### Task statement
Your answer should be the exact lines of the data below from the one containing "Screen dimensions: 1370x896" through the one containing "The height and width of the screenshot is (811, 1512)."; please include nothing else.

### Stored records
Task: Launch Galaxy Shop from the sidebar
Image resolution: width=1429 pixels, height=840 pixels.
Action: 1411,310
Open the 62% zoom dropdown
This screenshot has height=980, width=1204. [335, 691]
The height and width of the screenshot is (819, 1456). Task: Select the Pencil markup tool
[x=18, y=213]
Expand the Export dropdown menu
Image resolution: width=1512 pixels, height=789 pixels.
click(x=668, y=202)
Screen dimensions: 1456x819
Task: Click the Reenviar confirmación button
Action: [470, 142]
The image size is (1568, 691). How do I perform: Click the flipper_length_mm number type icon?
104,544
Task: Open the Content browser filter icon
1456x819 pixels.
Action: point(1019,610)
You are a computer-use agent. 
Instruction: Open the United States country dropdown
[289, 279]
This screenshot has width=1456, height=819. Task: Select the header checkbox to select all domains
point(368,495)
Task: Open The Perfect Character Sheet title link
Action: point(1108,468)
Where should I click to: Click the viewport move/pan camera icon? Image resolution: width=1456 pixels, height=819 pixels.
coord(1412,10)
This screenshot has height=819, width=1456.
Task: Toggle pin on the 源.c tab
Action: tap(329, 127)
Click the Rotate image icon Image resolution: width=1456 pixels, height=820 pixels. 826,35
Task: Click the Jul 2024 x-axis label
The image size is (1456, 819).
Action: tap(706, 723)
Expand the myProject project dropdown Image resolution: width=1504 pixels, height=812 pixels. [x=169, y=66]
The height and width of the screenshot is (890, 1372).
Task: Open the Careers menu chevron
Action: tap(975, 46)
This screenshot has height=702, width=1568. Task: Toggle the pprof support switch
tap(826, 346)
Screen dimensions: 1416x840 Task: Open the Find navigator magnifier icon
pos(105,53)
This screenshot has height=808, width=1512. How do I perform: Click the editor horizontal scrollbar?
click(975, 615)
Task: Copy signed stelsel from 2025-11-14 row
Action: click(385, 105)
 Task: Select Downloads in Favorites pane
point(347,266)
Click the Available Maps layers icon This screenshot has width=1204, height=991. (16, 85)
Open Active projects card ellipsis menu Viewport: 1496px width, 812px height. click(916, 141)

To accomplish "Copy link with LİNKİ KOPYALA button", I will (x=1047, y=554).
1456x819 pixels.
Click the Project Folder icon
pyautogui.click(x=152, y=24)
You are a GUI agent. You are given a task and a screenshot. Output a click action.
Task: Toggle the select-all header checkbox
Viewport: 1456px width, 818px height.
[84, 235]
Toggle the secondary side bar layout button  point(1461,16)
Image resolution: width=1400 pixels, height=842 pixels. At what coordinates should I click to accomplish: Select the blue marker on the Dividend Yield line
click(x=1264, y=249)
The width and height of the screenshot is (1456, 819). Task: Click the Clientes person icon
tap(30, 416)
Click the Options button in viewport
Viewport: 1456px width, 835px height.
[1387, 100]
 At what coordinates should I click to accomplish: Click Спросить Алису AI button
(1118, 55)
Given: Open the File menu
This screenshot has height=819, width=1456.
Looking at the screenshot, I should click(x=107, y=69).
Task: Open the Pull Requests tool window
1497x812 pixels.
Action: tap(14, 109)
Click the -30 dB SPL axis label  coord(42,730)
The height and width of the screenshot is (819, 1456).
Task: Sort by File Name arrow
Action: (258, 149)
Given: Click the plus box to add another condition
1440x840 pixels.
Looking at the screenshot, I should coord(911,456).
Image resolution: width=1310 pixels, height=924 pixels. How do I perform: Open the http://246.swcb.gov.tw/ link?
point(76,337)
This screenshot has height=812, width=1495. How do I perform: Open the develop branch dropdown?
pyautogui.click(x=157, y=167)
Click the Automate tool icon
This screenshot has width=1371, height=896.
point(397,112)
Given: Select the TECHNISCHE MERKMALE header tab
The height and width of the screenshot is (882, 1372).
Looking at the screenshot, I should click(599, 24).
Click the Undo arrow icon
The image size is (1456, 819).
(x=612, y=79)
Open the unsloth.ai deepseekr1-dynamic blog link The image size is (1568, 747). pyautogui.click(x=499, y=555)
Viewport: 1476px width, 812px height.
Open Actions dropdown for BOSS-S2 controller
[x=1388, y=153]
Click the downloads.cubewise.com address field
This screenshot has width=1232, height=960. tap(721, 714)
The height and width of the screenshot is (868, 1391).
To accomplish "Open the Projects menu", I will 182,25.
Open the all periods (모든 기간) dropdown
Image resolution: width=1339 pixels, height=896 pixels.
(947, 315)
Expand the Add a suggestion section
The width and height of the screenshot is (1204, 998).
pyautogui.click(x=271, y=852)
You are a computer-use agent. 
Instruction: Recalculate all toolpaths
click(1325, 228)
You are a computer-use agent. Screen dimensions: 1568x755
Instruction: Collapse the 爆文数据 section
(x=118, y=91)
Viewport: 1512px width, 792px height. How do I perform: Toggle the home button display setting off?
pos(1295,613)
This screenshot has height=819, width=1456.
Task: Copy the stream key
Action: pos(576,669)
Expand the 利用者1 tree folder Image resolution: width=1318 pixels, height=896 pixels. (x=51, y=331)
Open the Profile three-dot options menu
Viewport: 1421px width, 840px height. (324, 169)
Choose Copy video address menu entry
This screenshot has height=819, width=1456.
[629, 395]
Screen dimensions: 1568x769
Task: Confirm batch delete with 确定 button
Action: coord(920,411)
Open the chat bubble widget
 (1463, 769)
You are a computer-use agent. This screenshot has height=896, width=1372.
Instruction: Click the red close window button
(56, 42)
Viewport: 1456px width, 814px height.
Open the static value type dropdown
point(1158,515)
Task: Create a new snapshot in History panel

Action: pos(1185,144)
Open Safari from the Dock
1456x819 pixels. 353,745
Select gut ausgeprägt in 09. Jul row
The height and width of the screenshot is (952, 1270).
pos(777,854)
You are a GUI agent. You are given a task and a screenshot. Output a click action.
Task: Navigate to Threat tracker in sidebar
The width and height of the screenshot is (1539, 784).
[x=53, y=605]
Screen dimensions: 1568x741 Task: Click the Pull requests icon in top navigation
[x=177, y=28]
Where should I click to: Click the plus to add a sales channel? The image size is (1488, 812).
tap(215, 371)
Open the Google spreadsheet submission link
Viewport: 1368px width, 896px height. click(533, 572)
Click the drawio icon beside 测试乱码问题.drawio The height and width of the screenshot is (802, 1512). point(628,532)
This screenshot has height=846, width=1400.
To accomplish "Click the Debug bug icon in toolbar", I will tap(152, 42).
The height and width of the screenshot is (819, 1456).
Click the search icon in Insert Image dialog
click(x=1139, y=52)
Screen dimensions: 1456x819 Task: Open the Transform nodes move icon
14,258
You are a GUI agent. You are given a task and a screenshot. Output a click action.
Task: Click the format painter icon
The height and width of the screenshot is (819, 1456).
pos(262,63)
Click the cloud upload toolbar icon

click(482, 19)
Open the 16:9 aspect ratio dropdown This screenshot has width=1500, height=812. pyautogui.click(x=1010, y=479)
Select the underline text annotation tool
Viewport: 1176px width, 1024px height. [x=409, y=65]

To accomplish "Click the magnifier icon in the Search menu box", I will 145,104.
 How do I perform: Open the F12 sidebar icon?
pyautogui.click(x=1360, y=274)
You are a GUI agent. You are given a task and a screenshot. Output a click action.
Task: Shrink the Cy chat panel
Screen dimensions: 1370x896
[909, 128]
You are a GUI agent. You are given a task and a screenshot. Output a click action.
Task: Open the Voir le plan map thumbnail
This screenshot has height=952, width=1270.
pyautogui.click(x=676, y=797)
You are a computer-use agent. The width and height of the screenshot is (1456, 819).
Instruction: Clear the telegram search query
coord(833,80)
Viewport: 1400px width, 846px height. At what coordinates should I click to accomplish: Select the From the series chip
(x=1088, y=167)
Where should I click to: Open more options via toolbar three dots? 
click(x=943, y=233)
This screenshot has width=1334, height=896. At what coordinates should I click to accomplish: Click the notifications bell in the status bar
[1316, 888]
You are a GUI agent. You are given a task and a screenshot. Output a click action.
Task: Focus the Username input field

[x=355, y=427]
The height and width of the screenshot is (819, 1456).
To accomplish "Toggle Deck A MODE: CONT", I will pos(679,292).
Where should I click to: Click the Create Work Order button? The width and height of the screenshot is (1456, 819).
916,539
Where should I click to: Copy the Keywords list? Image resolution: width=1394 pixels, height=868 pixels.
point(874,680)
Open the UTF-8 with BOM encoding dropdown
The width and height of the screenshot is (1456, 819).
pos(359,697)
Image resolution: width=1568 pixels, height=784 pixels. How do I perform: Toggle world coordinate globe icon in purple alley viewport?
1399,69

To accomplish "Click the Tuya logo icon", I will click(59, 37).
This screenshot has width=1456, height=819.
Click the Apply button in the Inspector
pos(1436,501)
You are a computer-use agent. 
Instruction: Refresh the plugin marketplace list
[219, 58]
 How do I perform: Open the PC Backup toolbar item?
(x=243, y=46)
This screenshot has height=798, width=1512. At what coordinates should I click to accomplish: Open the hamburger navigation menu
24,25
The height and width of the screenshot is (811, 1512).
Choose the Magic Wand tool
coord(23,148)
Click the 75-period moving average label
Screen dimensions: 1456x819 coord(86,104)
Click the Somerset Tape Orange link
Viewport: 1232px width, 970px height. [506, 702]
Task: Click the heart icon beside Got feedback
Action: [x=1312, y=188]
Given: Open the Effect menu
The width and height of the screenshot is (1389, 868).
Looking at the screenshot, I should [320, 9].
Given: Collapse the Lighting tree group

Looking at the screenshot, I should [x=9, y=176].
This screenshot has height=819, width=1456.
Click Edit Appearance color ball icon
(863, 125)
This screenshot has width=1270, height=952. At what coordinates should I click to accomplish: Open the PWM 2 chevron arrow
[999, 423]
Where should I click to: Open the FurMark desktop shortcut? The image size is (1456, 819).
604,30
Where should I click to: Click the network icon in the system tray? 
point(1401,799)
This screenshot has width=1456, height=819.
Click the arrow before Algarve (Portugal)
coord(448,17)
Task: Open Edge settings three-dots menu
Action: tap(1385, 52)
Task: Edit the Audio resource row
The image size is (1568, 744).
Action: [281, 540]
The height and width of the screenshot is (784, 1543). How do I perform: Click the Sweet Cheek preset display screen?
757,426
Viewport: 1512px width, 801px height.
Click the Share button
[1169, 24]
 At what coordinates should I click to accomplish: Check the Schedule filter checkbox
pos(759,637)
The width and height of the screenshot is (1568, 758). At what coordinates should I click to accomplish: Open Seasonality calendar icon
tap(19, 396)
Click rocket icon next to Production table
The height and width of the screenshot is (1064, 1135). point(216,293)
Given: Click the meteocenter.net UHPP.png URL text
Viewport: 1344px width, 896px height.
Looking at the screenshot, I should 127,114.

### Worked solution
Screen dimensions: 1370x896
[909, 128]
You are a GUI agent. You are given a task and a screenshot. Output a click action.
Task: Open the Voir le plan map thumbnail
This screenshot has height=952, width=1270.
pyautogui.click(x=676, y=797)
You are a computer-use agent. The width and height of the screenshot is (1456, 819).
Instruction: Clear the telegram search query
coord(833,80)
Viewport: 1400px width, 846px height. At what coordinates should I click to accomplish: Select the From the series chip
(x=1088, y=167)
Where should I click to: Open more options via toolbar three dots? 
click(x=943, y=233)
This screenshot has width=1334, height=896. At what coordinates should I click to accomplish: Click the notifications bell in the status bar
[1316, 888]
You are a GUI agent. You are given a task and a screenshot. Output a click action.
Task: Focus the Username input field

[x=355, y=427]
The height and width of the screenshot is (819, 1456).
To accomplish "Toggle Deck A MODE: CONT", I will pos(679,292).
Where should I click to: Click the Create Work Order button? The width and height of the screenshot is (1456, 819).
916,539
Where should I click to: Copy the Keywords list? Image resolution: width=1394 pixels, height=868 pixels.
point(874,680)
Open the UTF-8 with BOM encoding dropdown
The width and height of the screenshot is (1456, 819).
pos(359,697)
Image resolution: width=1568 pixels, height=784 pixels. How do I perform: Toggle world coordinate globe icon in purple alley viewport?
1399,69

To accomplish "Click the Tuya logo icon", I will click(59, 37).
This screenshot has width=1456, height=819.
Click the Apply button in the Inspector
pos(1436,501)
You are a computer-use agent. 
Instruction: Refresh the plugin marketplace list
[219, 58]
 How do I perform: Open the PC Backup toolbar item?
(x=243, y=46)
This screenshot has height=798, width=1512. At what coordinates should I click to accomplish: Open the hamburger navigation menu
24,25
The height and width of the screenshot is (811, 1512).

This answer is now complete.